→ Problem to solve
The word "star" marks the lines to find; copy every such line from the data below.

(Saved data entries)
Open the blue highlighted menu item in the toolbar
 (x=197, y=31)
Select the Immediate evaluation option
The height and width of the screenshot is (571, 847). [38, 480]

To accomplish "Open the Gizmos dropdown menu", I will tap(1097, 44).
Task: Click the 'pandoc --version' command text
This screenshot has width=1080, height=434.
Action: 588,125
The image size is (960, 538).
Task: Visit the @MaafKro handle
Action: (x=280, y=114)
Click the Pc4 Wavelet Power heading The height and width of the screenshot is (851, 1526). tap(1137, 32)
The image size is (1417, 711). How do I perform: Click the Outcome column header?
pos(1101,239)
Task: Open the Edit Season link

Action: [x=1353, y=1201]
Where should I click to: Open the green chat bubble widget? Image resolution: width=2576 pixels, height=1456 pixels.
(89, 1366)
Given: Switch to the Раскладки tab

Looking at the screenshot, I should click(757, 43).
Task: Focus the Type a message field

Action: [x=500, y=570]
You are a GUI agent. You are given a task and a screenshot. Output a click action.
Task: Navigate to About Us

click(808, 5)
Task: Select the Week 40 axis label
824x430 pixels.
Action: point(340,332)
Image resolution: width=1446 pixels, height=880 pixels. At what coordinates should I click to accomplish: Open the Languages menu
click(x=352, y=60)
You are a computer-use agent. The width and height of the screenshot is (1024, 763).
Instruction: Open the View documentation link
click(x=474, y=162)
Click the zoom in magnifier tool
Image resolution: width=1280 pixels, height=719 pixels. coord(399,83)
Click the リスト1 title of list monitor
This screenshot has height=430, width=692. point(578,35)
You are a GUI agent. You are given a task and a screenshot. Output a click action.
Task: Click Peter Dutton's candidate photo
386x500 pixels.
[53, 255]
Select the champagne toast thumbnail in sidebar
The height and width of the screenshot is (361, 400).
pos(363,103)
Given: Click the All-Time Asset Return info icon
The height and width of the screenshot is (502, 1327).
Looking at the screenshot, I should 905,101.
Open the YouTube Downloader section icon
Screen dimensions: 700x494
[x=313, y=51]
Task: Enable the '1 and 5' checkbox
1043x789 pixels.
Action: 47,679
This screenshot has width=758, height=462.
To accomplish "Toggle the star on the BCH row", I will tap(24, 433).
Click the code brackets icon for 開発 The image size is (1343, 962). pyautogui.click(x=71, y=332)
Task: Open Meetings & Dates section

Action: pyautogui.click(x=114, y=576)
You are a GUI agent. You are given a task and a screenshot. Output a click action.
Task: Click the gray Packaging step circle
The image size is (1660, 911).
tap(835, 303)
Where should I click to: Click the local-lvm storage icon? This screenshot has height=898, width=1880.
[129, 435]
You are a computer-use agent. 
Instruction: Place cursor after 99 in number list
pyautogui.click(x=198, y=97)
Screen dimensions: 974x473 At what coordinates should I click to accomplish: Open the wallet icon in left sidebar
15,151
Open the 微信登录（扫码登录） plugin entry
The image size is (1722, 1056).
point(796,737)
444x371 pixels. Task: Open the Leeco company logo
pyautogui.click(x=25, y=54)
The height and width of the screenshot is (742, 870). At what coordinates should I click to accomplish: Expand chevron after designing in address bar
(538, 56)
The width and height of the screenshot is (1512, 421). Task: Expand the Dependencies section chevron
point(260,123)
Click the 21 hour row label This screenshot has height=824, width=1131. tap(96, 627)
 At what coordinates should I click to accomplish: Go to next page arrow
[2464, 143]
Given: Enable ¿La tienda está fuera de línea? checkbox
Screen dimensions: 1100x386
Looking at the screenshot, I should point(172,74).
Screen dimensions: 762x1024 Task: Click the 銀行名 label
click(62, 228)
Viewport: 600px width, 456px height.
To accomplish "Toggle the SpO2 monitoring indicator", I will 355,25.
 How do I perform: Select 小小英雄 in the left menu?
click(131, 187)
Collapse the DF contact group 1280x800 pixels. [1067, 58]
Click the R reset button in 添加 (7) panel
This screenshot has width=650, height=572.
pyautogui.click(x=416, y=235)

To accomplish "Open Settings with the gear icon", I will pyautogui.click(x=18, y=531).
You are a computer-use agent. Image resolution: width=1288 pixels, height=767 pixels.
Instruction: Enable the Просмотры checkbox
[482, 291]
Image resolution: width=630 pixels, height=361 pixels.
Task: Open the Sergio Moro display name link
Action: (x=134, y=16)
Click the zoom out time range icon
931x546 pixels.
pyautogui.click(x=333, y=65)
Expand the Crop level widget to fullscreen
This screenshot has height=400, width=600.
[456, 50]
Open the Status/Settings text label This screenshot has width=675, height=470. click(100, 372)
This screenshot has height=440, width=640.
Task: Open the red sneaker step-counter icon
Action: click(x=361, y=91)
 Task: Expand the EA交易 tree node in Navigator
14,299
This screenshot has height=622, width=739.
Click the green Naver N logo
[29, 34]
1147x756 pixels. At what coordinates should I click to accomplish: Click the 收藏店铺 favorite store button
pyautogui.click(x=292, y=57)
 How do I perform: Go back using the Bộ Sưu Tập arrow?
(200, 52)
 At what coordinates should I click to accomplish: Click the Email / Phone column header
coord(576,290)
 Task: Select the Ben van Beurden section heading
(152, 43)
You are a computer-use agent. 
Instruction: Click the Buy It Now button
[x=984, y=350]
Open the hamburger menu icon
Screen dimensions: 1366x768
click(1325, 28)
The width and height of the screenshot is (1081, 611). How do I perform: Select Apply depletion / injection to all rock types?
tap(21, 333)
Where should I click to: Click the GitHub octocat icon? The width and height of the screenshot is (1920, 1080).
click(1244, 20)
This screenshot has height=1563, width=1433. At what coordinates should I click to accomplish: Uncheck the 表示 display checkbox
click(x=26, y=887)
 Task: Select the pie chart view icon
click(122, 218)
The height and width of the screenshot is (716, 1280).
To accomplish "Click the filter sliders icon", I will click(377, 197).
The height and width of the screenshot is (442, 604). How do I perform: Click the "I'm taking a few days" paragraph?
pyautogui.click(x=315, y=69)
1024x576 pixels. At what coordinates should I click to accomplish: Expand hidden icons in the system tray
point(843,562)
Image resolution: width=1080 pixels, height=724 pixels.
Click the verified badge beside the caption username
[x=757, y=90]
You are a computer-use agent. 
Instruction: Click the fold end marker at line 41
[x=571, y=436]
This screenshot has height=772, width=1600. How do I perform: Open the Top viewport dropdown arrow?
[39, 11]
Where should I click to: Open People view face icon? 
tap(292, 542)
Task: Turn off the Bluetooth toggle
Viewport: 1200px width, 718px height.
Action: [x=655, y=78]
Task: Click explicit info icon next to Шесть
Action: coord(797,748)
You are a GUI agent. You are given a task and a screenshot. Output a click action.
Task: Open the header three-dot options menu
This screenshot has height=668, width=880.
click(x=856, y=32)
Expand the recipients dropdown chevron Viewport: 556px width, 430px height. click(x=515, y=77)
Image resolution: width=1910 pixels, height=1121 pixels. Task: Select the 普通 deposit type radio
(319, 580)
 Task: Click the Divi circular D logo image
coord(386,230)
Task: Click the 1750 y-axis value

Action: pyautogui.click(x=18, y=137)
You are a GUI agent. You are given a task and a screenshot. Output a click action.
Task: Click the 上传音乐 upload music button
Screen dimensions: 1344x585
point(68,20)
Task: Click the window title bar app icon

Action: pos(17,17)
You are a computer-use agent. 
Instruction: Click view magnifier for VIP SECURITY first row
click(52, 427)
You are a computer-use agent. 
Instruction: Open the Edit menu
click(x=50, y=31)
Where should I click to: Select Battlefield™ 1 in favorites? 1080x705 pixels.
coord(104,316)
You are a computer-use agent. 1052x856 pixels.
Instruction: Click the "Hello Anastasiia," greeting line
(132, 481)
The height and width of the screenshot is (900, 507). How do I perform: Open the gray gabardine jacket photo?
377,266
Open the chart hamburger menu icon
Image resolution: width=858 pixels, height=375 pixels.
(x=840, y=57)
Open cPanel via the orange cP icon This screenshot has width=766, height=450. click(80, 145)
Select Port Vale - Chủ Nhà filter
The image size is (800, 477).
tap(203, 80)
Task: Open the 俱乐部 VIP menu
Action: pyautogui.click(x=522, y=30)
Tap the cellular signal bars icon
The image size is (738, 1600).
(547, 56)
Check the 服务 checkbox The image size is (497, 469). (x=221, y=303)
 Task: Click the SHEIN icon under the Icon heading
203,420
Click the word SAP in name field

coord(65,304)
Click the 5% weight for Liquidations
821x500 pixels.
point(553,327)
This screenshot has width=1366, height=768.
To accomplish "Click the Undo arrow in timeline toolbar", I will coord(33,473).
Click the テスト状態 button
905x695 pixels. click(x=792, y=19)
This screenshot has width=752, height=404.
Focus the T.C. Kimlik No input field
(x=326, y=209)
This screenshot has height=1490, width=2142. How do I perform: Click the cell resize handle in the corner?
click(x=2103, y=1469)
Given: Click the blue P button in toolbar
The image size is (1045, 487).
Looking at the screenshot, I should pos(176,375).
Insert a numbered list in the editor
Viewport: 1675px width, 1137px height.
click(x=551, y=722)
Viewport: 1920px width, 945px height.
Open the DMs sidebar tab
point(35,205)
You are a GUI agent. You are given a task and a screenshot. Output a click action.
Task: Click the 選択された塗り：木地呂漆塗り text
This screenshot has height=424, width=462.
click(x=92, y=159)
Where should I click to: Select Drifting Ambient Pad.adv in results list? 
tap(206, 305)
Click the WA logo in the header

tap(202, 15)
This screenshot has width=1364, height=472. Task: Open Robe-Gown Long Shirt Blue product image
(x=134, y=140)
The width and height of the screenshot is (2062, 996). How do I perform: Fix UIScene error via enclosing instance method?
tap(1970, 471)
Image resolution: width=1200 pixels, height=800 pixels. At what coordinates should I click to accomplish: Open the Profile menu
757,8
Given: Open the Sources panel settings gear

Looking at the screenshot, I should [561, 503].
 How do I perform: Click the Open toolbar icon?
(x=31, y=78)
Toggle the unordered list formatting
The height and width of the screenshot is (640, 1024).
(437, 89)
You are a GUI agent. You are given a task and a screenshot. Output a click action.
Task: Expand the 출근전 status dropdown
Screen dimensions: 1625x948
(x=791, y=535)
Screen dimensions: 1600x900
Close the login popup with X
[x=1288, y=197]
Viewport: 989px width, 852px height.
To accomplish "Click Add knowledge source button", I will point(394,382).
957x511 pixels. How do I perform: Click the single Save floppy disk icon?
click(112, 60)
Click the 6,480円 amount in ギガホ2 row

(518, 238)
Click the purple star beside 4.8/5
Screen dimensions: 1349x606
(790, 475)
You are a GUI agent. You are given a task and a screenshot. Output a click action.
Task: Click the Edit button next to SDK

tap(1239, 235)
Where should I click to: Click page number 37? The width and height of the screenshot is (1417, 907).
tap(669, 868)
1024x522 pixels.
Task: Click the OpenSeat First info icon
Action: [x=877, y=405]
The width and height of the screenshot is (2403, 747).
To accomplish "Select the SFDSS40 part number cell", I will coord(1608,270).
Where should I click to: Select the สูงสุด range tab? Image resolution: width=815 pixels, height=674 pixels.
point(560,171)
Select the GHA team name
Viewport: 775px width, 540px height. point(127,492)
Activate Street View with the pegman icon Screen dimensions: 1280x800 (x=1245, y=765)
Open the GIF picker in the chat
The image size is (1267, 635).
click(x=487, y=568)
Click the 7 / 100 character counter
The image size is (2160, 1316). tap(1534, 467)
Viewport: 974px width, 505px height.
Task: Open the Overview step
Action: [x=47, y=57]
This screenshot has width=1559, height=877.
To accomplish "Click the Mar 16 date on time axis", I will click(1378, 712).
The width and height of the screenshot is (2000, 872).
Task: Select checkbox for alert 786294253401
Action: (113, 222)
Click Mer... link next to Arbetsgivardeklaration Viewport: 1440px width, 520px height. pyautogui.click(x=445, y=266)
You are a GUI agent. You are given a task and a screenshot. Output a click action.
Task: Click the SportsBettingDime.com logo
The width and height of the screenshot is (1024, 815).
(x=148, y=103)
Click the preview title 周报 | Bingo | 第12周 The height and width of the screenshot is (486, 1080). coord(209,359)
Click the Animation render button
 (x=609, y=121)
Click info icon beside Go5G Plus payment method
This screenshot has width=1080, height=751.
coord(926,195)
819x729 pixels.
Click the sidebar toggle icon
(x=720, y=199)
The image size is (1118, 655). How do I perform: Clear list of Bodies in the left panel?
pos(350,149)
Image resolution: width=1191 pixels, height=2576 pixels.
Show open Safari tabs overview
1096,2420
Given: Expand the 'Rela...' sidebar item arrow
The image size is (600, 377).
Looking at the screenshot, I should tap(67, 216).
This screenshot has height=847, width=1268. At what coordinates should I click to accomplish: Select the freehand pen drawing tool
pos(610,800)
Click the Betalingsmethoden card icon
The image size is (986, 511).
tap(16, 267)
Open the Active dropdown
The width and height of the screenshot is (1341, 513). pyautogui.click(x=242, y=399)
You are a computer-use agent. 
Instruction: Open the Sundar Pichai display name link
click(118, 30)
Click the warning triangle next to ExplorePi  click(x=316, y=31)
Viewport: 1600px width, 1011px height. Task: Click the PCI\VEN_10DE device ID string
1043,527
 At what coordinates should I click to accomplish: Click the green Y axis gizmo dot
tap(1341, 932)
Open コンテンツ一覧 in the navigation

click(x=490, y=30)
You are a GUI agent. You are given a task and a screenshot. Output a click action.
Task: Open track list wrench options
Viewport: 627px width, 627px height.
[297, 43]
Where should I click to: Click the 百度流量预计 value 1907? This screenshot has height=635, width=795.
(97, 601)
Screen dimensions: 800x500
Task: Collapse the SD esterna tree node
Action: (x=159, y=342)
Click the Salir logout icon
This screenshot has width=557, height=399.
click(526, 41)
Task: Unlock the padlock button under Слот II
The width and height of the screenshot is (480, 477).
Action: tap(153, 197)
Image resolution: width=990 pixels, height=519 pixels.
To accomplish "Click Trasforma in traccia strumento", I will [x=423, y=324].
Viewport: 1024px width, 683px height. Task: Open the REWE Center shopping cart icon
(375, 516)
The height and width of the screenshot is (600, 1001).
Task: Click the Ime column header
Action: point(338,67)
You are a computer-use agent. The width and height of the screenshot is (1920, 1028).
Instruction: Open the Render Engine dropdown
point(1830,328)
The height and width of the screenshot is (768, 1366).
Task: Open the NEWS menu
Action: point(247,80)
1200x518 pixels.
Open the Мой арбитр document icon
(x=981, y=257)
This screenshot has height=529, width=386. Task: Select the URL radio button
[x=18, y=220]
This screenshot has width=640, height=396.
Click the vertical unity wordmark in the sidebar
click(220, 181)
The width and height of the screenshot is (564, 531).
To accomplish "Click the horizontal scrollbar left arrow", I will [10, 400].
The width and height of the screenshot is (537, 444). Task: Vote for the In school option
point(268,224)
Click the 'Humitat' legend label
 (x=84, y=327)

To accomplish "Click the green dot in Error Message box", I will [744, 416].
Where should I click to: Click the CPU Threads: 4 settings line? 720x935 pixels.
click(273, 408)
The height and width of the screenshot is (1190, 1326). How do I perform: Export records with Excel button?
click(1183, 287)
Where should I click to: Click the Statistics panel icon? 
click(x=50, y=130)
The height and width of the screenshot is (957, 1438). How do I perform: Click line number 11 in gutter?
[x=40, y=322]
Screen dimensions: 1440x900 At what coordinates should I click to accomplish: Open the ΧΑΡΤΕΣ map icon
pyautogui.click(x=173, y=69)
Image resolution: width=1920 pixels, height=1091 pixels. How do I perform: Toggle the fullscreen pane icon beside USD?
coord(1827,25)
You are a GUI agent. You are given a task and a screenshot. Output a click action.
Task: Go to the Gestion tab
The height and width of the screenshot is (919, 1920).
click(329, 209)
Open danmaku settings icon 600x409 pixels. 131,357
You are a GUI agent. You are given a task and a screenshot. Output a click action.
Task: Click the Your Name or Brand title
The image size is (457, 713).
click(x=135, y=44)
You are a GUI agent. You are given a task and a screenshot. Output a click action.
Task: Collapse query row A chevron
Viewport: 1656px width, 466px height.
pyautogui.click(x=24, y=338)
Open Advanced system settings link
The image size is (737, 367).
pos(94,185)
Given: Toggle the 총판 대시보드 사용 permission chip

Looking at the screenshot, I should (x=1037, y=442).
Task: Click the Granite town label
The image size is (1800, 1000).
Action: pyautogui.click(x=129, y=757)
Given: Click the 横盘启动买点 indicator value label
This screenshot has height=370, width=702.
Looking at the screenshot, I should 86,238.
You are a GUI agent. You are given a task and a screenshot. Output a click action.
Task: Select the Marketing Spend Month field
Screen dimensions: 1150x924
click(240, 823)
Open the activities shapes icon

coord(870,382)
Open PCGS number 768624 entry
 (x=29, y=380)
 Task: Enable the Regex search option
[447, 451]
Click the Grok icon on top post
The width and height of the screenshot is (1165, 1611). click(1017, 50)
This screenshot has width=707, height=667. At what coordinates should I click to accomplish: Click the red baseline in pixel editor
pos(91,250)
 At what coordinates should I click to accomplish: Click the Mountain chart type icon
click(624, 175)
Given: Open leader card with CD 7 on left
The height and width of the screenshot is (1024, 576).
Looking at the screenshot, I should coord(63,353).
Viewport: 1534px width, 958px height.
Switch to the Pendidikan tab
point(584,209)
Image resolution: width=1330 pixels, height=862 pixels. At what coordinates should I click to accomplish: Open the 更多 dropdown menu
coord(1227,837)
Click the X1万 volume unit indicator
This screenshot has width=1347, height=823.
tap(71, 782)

→ Task answer
To accomplish "Toggle the star on the BCH row", I will tap(24, 433).
Click the purple star beside 4.8/5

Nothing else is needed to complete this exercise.